Task item :: The lines to copy run from the one containing "Task: Open the SUP-37 link in Changes" to the end of the listing. Please write them out exactly, minus the pictures.

== Extracted entries ==

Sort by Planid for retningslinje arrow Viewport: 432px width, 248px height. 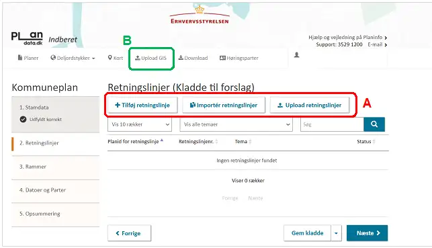[162, 141]
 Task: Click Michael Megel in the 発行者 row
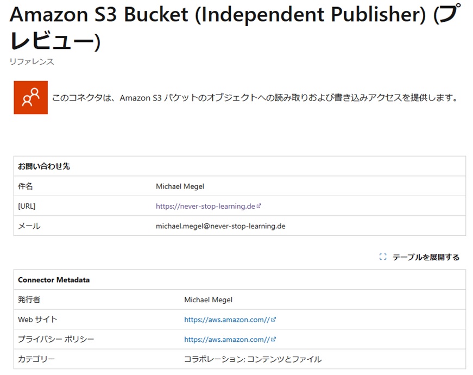coord(209,300)
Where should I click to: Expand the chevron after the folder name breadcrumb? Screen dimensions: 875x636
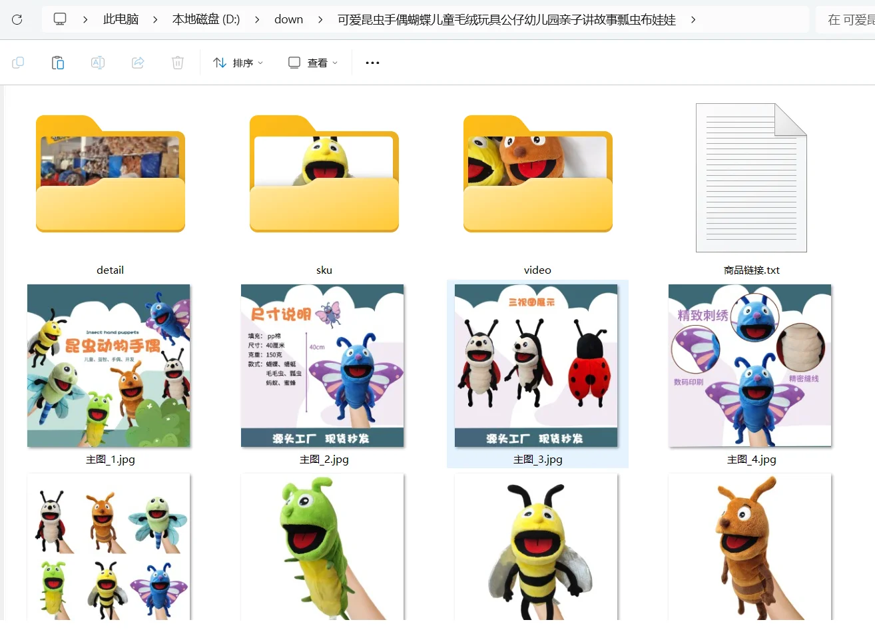693,20
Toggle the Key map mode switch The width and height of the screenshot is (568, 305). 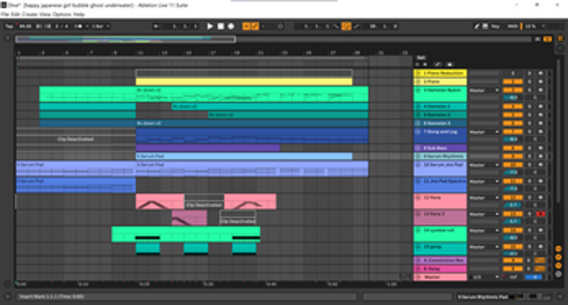tap(495, 26)
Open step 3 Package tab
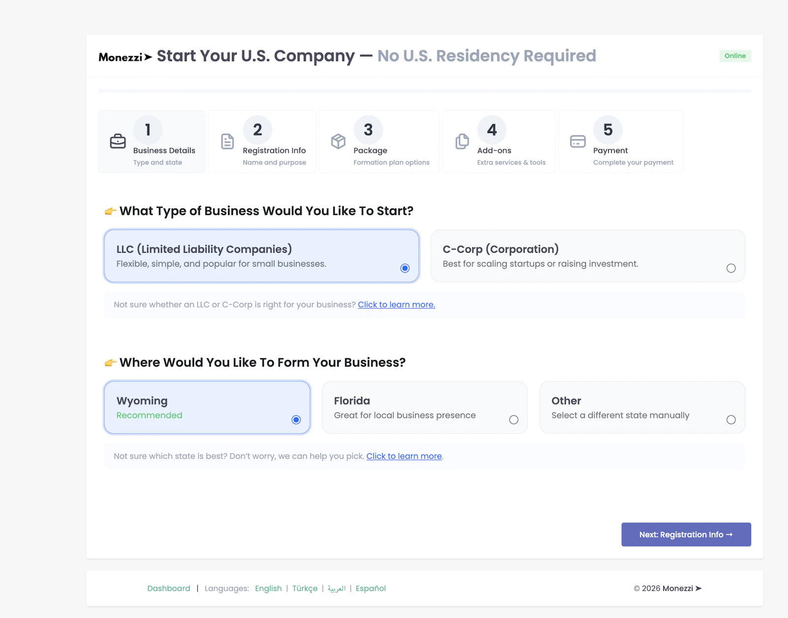The width and height of the screenshot is (788, 618). point(379,141)
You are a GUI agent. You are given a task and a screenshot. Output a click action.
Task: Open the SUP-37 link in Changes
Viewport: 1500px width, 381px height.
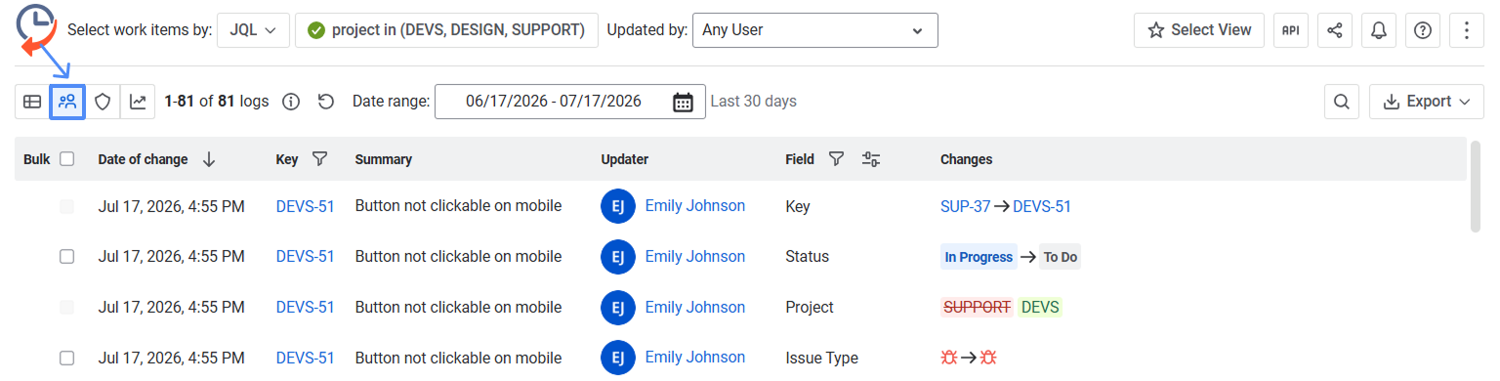[x=965, y=206]
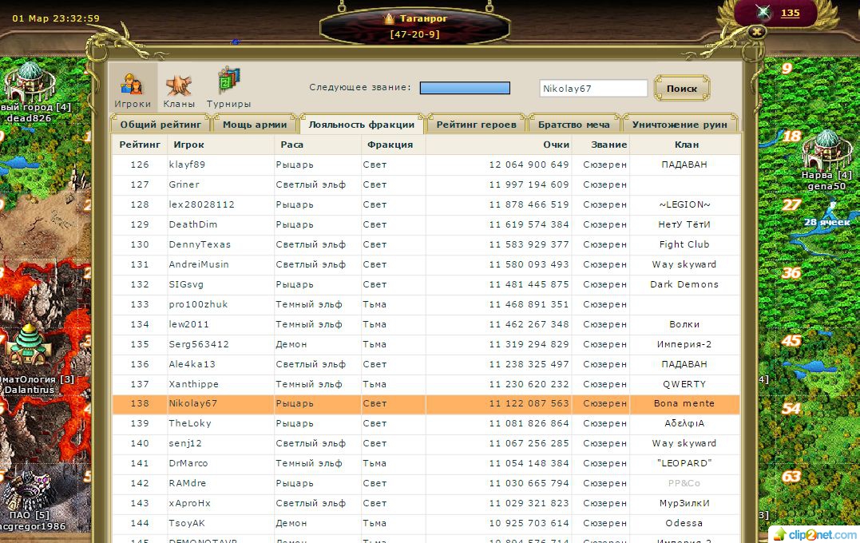The height and width of the screenshot is (543, 860).
Task: Open the Братство меча tab
Action: coord(573,125)
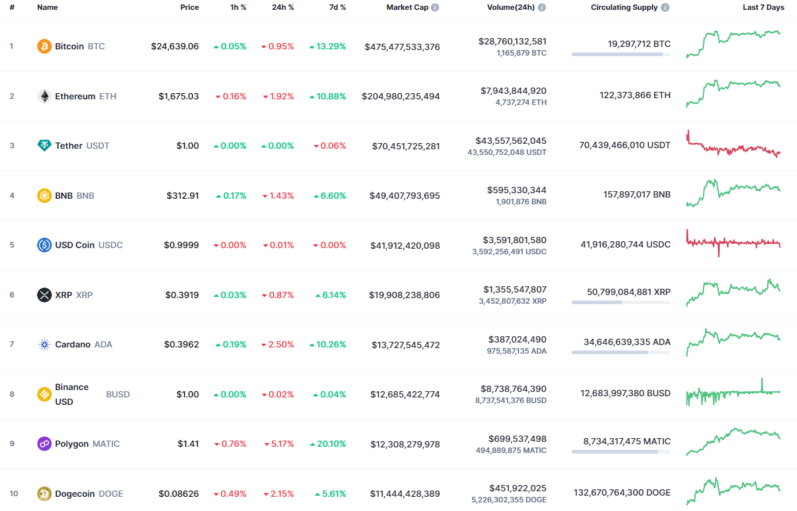Sort by the 7d % column

[337, 7]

===

Task solution ::
Task: Open the SUP-37 link in Changes
Viewport: 1500px width, 381px height.
[x=965, y=206]
The height and width of the screenshot is (543, 860).
Task: Open the Братство меча tab
Action: coord(573,125)
Sort by the 7d % column

[337, 7]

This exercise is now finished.